Candidato eliminado por exame de saúde não apresentado: Entenda seus direitos
Eliminar candidato por exame não solicitado previamente fere a ampla defesa, o devido processo legal e os princípios da razoabilidade e legalidade.
sexta-feira, 6 de junho de 2025
Atualizado em 5 de junho de 2025 14:18
No universo dos concursos públicos, a fase de avaliação de saúde costuma ser tratada como etapa de menor complexidade, mas não raramente revela-se um ponto crítico de controvérsias e exclusões sumárias. Entre os diversos exemplos, há um que merece atenção especial: a eliminação do candidato que, mesmo comparecendo regularmente ao exame médico, é desclassificado por não apresentar um exame complementar - cuja necessidade sequer compreendia, por não ter conhecimento técnico suficiente para tal exigência.
Essa situação expõe um problema jurídico relevante.
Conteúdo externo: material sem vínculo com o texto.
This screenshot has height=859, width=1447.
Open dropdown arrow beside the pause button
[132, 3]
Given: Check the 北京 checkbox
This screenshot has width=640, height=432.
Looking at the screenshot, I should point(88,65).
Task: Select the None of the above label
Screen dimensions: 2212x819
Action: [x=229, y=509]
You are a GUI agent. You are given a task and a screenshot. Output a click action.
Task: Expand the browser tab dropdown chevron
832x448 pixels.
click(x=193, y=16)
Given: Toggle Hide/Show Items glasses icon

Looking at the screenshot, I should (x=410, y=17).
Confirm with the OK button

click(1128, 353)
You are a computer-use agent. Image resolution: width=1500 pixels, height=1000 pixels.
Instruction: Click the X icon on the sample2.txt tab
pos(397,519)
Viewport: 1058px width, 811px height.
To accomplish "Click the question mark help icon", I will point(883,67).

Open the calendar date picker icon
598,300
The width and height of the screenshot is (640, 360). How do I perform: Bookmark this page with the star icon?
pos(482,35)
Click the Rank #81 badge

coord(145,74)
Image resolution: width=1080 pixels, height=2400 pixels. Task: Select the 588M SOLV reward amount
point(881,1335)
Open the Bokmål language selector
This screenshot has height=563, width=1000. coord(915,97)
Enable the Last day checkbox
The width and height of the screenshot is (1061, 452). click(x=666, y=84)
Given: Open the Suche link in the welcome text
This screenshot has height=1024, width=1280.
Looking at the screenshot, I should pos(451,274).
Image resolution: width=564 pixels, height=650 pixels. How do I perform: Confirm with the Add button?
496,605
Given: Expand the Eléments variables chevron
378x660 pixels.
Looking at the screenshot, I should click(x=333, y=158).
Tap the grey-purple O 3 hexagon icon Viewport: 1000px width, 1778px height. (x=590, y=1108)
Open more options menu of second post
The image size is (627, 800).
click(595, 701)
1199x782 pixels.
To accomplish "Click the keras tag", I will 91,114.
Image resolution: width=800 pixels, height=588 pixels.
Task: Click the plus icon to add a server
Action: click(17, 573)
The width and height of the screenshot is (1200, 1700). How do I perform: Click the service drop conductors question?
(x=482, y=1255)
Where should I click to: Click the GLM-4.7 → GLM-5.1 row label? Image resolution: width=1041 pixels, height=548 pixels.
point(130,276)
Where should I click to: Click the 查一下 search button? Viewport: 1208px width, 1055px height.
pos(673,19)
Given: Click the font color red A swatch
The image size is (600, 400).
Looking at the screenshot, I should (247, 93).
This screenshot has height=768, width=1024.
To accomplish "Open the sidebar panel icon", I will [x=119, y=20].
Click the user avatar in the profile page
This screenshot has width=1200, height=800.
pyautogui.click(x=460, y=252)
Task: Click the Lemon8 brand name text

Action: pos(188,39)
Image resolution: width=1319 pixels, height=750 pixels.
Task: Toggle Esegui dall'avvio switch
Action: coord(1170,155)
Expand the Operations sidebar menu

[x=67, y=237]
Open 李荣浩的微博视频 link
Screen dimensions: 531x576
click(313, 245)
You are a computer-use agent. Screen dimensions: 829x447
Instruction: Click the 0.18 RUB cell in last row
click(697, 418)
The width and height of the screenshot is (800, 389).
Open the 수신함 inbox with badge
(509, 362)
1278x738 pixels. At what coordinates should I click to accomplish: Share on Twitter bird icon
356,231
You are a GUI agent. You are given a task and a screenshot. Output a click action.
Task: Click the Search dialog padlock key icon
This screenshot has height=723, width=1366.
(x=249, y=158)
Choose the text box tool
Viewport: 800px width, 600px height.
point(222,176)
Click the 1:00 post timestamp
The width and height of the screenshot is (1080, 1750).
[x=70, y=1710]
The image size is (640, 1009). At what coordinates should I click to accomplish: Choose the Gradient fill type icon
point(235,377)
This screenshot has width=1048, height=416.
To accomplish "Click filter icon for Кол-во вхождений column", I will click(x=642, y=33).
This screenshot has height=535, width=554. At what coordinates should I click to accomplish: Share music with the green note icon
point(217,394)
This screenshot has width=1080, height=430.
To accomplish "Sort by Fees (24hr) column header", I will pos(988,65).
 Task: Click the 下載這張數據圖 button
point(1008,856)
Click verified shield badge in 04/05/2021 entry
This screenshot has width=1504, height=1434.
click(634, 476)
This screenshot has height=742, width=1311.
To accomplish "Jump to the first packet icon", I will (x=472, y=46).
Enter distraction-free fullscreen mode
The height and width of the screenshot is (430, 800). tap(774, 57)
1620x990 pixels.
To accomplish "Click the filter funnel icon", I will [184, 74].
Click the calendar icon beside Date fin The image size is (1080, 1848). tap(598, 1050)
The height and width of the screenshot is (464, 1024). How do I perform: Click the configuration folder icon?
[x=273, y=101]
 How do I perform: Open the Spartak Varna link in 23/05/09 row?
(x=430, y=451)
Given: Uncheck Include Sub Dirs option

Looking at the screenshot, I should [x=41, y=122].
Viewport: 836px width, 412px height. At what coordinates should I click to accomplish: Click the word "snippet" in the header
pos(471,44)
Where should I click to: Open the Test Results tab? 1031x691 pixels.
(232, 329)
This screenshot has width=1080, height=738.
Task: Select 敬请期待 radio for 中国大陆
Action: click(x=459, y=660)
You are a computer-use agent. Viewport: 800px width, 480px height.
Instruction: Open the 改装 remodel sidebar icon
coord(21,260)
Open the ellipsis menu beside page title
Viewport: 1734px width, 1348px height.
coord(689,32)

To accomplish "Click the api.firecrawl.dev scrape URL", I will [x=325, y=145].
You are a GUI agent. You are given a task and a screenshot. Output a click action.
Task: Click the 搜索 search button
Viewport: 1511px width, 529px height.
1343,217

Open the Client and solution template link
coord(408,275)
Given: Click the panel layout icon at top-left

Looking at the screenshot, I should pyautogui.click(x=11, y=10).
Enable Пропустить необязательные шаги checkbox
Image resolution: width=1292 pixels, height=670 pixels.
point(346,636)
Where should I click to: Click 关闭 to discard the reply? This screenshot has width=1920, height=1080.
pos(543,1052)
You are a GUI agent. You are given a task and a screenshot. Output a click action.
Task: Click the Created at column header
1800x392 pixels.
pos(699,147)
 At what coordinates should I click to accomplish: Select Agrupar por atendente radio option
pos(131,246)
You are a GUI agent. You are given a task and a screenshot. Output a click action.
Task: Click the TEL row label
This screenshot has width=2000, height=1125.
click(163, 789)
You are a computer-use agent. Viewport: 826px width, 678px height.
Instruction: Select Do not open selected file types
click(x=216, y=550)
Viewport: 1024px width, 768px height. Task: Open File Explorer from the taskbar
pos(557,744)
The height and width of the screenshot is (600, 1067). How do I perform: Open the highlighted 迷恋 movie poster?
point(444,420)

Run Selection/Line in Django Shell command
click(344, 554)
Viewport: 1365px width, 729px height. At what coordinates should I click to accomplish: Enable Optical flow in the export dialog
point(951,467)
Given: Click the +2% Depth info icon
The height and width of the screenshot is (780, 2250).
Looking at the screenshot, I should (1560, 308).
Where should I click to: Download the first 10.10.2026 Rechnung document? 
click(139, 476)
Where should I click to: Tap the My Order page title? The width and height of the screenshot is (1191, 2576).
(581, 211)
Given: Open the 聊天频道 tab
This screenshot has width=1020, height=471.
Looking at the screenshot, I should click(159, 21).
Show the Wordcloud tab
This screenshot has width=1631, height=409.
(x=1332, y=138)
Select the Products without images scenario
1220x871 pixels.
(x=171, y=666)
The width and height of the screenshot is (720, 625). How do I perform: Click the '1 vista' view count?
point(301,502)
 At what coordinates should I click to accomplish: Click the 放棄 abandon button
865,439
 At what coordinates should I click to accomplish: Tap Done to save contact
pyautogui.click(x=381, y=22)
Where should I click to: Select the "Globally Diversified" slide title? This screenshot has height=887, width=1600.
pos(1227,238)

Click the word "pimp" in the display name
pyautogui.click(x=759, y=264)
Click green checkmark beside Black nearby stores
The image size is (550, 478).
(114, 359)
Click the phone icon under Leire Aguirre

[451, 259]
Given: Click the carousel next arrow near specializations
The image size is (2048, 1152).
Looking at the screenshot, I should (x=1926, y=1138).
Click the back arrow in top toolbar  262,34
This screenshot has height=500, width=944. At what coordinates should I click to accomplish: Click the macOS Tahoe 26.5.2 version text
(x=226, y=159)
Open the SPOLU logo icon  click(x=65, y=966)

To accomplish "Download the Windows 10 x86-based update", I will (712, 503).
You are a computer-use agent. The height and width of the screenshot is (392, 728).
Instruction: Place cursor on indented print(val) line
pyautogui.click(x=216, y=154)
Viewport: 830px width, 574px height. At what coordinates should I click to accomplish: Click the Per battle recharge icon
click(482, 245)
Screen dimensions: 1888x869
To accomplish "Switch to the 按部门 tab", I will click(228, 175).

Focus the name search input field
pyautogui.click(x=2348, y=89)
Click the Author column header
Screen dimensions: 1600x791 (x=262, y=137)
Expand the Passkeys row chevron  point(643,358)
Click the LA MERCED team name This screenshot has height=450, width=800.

Afinal, pode o candidato ser eliminado sumariamente por não apresentar um exame cuja necessidade não lhe era clara? A resposta, sob a ótica do princípio do devido processo legal, é negativa.
Em primeiro lugar, é necessário compreender que o candidato não é profissional da área médica. Sua obrigação é comparecer à avaliação de saúde conforme as orientações do edital, não podendo ser responsabilizado por não antever a necessidade de exames complementares específicos, cuja indicação depende da avaliação técnica de um médico. O edital, por sua vez, em regra, prevê a possibilidade de solicitação de exames complementares durante ou após a avaliação médica, exatamente para suprir lacunas diagnósticas e permitir a adequada aferição da aptidão do candidato.
Assim, eliminar um candidato que esteve presente à avaliação e cooperou com os procedimentos previstos, mas que não apresentou previamente um exame técnico cuja ausência só poderia ser detectada por um profissional de saúde, é medida que viola o contraditório, a ampla defesa e o devido processo legal - todos garantias constitucionais asseguradas pelo art. 5º, incisos LIV e LV, da CF/88.
Mais do que isso, tal eliminação ignora a própria lógica do edital. Se há a previsão expressa de possibilidade de solicitação de exames complementares, o correto seria que a junta médica apontasse a necessidade do exame ausente, intimando o candidato a apresentá-lo no prazo razoável. O edital não pode ser interpretado de forma a tolher direitos que ele próprio assegura.
A jurisprudência pátria tem reconhecido que a eliminação de candidato por ausência de exame complementar, sem a prévia notificação para sua realização, caracteriza violação aos princípios da razoabilidade, da legalidade e da boa-fé. O TJ/DF, por exemplo, em diversas decisões, tem reafirmado que o candidato não pode ser penalizado por falha atribuível à própria banca examinadora, tampouco pode ser exigido que tenha conhecimentos técnicos que não possui.
Ademais, a Administração Pública deve observar o princípio da supremacia do interesse público, que aqui se traduz não apenas na proteção à legalidade do certame, mas também na preservação do direito de acesso a cargos públicos daqueles que efetivamente preenchem os requisitos exigidos. O candidato que se apresenta à avaliação médica demonstra inequívoca disposição de se submeter às exigências do certame; não é razoável que seja excluído sem qualquer chance de sanar a suposta irregularidade documental de caráter técnico.
Portanto, o que se sustenta é que, diante da ausência de um exame médico complementar, o caminho legítimo e juridicamente adequado seria a notificação do candidato, com prazo para regularização. A eliminação sumária, nesses casos, é desproporcional, e deve ser revista administrativa ou judicialmente.
É preciso lembrar que concursos públicos são processos seletivos regidos por princípios constitucionais, e não meros rituais formais. A forma deve servir ao conteúdo, não o contrário. A exclusão automática de um candidato que compareceu à avaliação médica, sem lhe ser dada oportunidade de suprir um exame técnico, não encontra respaldo nem na lei, nem no bom senso.
Em um Estado Democrático de Direito, o processo seletivo deve ser permeado pela justiça material, e não pela rigidez burocrática. O candidato tem, sim, um bom direito a ser reconhecido: o de participar de todas as etapas do concurso com observância aos princípios do contraditório e da razoabilidade, inclusive na fase de avaliação de saúde.
Ricardo Nascimento Fernandes
Militar da Reserva, Professor Doutorando em Filosofia do Direito, Advogado Especialista em Direito Processual Civil, Direito Administrativo, Direito da Pessoa com Deficiência e Concurso Público, Escritor e Palestrante.